标题： Vafa-Witten 分区函数的模性来自 SymTFT 显示英文标题

标题： Modularity of Vafa-Witten Partition Functions from SymTFT

摘要： 六维 (2,0) 理论的$N$膜在乘积几何$T^2\times S$上紧致化，其中$S$是一个凯勒四维流形，可以在两种不同的极限下进行研究。在一种极限下，$T^2$的尺寸被取为零，并结合拓扑扭变，得到在$S$上的瓦法-威滕划分函数。另一方面，将$S$的尺寸取为零会导致二维$\mathcal{N}=(0,4)$理论。这产生了一个二维和四维的对应关系，其中瓦法-威滕划分函数与二维理论的特征相联系。在本文中，我们通过采用 SymTFT 技术来测试这一猜想，以证明两边的模变换性质相匹配。此外，我们构建了模不变的二维绝对划分函数，并验证它们在耦合空间中的自对偶点上对离散对称性的规范不变。这进一步表明二维 SCFT 中存在对偶缺陷。 显示英文摘要

摘要： The 6d (2,0) theory of $N$ M5 branes compactified on the product geometry $T^2\times S$, where $S$ is a K\"ahler 4-manifold, can be studied in two different limits. In one limit, the size of $T^2$ is taken to zero and together with a topological twist one arrives at the Vafa-Witten partition function on $S$. On the other hand, taking the size of $S$ to zero leads to a 2d $\mathcal{N}=(0,4)$ theory.
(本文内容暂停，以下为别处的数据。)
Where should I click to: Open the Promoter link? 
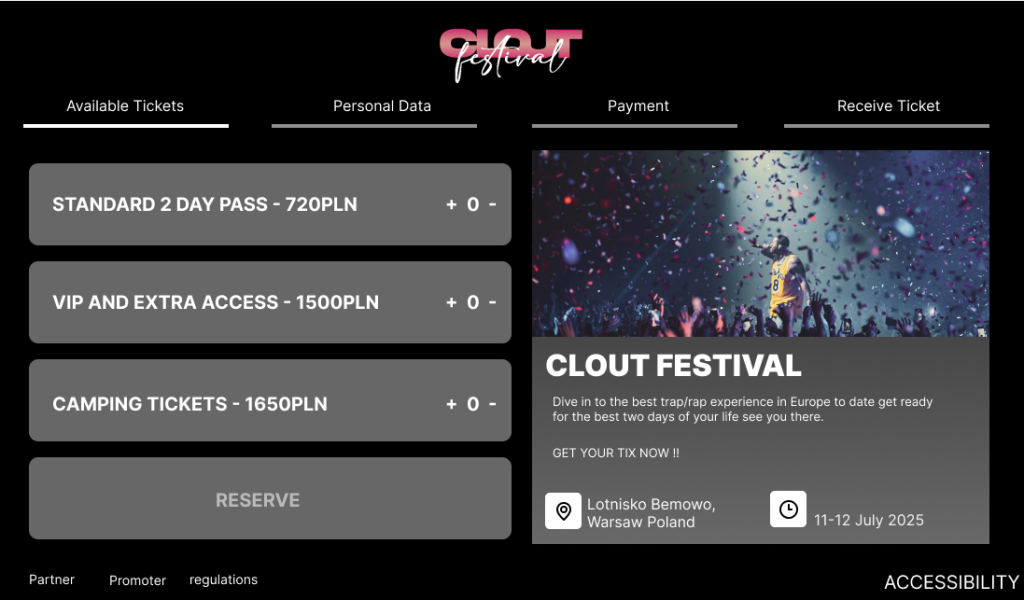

This gives rise to a 2d-4d correspondence where the Vafa-Witten partition functions are identified with the characters of the 2d theory. In this paper, we test this conjecture for Hirzebruch and Del Pezzo surfaces by employing the technique of SymTFT to show that the modular transformation properties of the two sides match. Moreover, we construct modular invariant 2d absolute partition functions and verify that they are invariant under gauging of a discrete symmetry at the self-dual point in coupling space. This provides further hints for the presence of duality defects in the 2d SCFT.